The vessel will sail two itineraries between January and March and July and December, including the 14-night Vietnam and Cambodia Highlights sailing.

Vietnam has captivating landscapes. Credit: Shutterstock

APT’s sister brand Travelmarvel will also welcome a new vessel to its fleet in 2023. Formerly sailing for APT, the RV Apsara is an all-balcony all-suite ship with room for 108 passengers. Facilities on board include a spa, the Mekong restaurant and the Saigon Lounge & Bar.

The ship will sail four itineraries including the 14-night Essential Vietnam and Cambodia, which sails from Ho Chi Minh City to Siem Reap.

In mid-2023, Pandaw’s new ship RV Song Hong will join its sister ship the RV Angkor Pandaw on Vietnam’s Red and Black River network. The vessel will feature just 10 staterooms, which Pandaw says will be bigger than their standard-sized rooms.

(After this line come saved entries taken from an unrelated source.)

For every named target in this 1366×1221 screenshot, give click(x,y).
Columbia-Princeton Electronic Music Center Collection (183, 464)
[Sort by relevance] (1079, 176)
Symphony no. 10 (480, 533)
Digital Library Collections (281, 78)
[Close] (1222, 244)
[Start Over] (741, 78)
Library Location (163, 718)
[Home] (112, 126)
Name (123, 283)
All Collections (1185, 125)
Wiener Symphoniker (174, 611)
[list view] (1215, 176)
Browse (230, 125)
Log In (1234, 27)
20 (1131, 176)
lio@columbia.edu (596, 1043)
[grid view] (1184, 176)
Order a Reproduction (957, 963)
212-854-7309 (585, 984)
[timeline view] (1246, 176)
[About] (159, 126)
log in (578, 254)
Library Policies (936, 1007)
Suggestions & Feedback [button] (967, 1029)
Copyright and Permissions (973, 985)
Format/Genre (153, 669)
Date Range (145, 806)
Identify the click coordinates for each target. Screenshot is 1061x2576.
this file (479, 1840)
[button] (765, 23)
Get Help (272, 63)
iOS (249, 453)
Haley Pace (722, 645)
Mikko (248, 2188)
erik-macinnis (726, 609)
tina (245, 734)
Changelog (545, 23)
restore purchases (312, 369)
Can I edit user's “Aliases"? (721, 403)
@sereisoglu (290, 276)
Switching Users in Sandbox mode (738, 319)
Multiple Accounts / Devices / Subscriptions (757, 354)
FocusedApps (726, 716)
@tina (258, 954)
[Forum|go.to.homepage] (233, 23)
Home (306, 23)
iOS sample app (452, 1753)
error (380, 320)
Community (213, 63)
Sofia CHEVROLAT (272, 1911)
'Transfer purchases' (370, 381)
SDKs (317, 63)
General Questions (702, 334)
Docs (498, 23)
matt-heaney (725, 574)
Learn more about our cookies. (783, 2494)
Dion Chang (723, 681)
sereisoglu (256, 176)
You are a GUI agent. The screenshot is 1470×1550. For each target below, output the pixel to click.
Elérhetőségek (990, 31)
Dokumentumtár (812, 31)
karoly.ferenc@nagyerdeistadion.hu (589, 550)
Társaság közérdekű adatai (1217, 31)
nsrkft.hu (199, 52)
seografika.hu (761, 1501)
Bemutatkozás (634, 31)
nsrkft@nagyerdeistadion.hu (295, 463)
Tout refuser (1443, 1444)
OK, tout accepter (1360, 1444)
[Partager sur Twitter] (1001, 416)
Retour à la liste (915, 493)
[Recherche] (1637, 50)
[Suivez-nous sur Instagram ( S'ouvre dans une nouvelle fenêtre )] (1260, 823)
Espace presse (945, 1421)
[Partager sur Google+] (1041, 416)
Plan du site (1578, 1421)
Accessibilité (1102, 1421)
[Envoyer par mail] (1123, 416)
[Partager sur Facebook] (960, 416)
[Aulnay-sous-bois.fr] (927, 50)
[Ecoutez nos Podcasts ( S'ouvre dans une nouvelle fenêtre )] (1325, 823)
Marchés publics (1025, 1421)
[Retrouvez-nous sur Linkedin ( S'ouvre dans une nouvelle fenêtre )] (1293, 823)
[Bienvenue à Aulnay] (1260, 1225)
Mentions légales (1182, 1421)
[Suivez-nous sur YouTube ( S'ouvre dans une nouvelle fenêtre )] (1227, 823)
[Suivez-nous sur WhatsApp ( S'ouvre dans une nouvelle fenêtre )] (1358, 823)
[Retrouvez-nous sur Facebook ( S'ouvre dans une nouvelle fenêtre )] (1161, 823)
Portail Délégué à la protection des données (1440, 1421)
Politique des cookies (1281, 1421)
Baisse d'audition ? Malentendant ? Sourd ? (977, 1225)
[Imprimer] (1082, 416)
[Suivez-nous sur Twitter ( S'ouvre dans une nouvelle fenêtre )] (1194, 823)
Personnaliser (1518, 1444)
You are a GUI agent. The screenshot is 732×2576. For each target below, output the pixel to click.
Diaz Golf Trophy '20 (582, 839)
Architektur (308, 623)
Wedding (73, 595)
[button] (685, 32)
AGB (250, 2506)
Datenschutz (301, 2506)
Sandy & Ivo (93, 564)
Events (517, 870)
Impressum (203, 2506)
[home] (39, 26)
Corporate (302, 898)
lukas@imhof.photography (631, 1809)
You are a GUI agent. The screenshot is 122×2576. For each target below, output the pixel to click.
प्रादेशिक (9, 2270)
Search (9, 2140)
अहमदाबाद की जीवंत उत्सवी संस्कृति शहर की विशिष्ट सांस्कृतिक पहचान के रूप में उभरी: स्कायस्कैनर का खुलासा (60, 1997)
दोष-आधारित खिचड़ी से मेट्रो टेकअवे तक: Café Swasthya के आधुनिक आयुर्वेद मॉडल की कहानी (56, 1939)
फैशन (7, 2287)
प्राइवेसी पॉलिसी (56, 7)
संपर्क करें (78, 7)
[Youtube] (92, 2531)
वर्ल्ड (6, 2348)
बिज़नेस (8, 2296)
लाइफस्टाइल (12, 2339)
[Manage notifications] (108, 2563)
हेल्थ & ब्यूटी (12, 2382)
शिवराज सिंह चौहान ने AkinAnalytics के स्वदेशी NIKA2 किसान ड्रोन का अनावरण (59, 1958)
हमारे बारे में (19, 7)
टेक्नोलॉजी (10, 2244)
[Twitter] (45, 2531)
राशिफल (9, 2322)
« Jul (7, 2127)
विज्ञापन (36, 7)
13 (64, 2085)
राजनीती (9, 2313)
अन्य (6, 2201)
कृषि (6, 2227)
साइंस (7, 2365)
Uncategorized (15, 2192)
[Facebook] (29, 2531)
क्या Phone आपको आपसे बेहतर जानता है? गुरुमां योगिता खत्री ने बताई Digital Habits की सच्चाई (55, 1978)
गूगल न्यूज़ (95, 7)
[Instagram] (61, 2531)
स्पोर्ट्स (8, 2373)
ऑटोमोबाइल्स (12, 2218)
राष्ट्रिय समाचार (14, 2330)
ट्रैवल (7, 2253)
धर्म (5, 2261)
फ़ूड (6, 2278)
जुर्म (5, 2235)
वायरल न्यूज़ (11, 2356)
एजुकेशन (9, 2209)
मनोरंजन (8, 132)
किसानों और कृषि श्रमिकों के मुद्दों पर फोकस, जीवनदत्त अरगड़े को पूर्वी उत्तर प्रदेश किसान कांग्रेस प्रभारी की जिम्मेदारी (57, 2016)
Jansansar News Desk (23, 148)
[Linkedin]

Wendy Wu’s Victoria Mekong is also relatively new to the Mekong. Said to be one of the greenest ships on the river, it’s equipped with solar panels and a freshwater generator that processes river water into drinkable water. The ship will sail four-night upstream itineraries and three-night downstream cruises from Ho Chi Minh City to Phnom Penh and vice versa.

Most travellers come to Cambodia to see Angkor Wat, the crowning glory of the Khmer Empire. Credit: Shutterstock

New experiences

As part of its commitment to giving back to local communities, Scenic has developed a range of new excursions for passengers.

These include a Scenic Freechoice Excursion – which is included in the price of a cruise – called Cows for Cambodia.

Available in Siem Reap, this excursion introduces passengers to the work of Cows for Cambodia – a charitable organisation and self-proclaimed ‘cow bank’ that loans local families pregnant cows to look after and gifts them the calf when it’s born.

“The guests who enjoy a Mekong river cruise the most are those who get involved with all of the activities, including trying different forms of transport, food and interactive activities with the locals,” explains Scenic journey designer Adam Burke.

“They may sometimes feel a little out of their comfort zone, particularly around the traffic, but if they have a try, taste and attempt everything offered, they will surprise themselves.”